Efren Cruz

Personal information
- Full name: Efren Pablioto Cruz
- Born: 27 May 1981 (age 45) Hammersmith, London, England
- Batting: Right-handed
- Role: Wicketkeeper

Domestic team information
- 2001–2002: Surrey Cricket Board

Career statistics
| Competition | LA |
| Matches | 5 |
| Runs scored | 24 |
| Batting average | 8.00 |
| 100s/50s | –/– |
| Top score | 11 |
| Balls bowled | – |
| Wickets | – |
| Bowling average | – |
| 5 wickets in innings | – |
| 10 wickets in match | – |
| Best bowling | – |
| Catches/stumpings | 1/2 |
- Source: Cricinfo, 13 September 2010

= Efren Cruz =

English cricketer

Efren Pablioto Cruz (born 27 May 1981) is a former English List A cricketer. A right-handed batsman who played primarily as a wicketkeeper, he was born at Hammersmith, London.

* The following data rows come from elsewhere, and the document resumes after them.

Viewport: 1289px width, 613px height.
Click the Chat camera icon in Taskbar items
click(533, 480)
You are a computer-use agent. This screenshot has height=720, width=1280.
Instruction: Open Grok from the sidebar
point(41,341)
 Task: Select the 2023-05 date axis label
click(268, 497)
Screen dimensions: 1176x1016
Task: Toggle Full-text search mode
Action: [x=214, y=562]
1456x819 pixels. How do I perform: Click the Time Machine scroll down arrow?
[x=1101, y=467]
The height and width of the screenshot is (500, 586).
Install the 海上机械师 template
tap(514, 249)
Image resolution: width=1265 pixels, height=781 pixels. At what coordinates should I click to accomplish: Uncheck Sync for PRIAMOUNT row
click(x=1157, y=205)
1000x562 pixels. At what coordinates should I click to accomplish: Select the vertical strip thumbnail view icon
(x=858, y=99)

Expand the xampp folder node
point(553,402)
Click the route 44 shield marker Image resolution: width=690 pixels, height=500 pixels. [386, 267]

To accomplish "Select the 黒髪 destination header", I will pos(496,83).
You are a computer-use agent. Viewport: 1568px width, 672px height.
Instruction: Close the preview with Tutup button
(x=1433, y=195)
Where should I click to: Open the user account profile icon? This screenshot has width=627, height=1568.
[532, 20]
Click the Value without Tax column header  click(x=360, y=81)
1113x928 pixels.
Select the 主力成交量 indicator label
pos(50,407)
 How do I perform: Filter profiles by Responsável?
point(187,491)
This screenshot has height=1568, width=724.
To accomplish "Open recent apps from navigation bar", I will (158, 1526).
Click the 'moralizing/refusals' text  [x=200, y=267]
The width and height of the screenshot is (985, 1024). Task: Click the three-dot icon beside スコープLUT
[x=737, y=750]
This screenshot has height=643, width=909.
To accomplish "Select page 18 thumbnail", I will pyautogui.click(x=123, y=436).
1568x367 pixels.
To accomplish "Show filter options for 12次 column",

Cruz made his List-A debut for Surrey Cricket Board against Huntingdonshire in the 2nd round of the 2001 Cheltenham & Gloucester Trophy. Between 2001 and 2002, he played 5 List-A matches, the last of which for the Surrey Cricket Board came against the Essex Cricket Board at Chelmsford in the 2nd round of the 2003 Cheltenham & Gloucester Trophy which was played in 2002. In his 5 List-A matches, he scored 24 runs at a batting average of 8.00, with a high score of 11. Behind the stumps he took a single catch and made 2 stumpings.

Between 1999 and 2000, he also represented the Surrey Second XI in the Second XI Championship and Second XI Trophy a combined total of 12 times.